--- START ---

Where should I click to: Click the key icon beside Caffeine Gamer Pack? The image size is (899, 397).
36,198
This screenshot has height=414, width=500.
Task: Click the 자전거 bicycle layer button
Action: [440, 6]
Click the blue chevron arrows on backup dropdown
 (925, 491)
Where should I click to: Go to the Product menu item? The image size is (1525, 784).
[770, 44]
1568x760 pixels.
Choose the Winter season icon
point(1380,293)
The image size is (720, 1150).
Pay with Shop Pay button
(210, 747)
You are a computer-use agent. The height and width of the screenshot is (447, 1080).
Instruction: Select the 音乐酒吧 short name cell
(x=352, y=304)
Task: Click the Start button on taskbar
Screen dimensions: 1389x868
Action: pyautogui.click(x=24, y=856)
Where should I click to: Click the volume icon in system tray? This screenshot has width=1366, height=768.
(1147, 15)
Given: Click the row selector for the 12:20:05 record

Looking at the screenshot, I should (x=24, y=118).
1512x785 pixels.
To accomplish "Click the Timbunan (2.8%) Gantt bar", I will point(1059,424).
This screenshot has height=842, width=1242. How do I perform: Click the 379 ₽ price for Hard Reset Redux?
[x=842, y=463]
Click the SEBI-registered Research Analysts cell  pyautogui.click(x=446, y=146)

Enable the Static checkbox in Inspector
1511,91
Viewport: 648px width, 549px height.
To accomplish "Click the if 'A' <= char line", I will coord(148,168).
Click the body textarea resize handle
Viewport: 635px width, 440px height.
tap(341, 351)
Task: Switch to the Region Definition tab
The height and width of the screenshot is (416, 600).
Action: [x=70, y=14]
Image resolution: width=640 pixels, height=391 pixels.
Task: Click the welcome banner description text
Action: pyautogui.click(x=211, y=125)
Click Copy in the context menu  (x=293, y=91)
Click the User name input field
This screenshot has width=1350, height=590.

--- END ---

* **Try it**:
Repeat the whole listing, keeping every word exactly as it is.

* **Reply to the exercise**:
Where should I click to: Click the key icon beside Caffeine Gamer Pack? The image size is (899, 397).
36,198
This screenshot has height=414, width=500.
Task: Click the 자전거 bicycle layer button
Action: [440, 6]
Click the blue chevron arrows on backup dropdown
 (925, 491)
Where should I click to: Go to the Product menu item? The image size is (1525, 784).
[770, 44]
1568x760 pixels.
Choose the Winter season icon
point(1380,293)
The image size is (720, 1150).
Pay with Shop Pay button
(210, 747)
You are a computer-use agent. The height and width of the screenshot is (447, 1080).
Instruction: Select the 音乐酒吧 short name cell
(x=352, y=304)
Task: Click the Start button on taskbar
Screen dimensions: 1389x868
Action: pyautogui.click(x=24, y=856)
Where should I click to: Click the volume icon in system tray? This screenshot has width=1366, height=768.
(1147, 15)
Given: Click the row selector for the 12:20:05 record

Looking at the screenshot, I should (x=24, y=118).
1512x785 pixels.
To accomplish "Click the Timbunan (2.8%) Gantt bar", I will point(1059,424).
This screenshot has height=842, width=1242. How do I perform: Click the 379 ₽ price for Hard Reset Redux?
[x=842, y=463]
Click the SEBI-registered Research Analysts cell  pyautogui.click(x=446, y=146)

Enable the Static checkbox in Inspector
1511,91
Viewport: 648px width, 549px height.
To accomplish "Click the if 'A' <= char line", I will coord(148,168).
Click the body textarea resize handle
Viewport: 635px width, 440px height.
tap(341, 351)
Task: Switch to the Region Definition tab
The height and width of the screenshot is (416, 600).
Action: [x=70, y=14]
Image resolution: width=640 pixels, height=391 pixels.
Task: Click the welcome banner description text
Action: pyautogui.click(x=211, y=125)
Click Copy in the context menu  (x=293, y=91)
Click the User name input field
This screenshot has width=1350, height=590.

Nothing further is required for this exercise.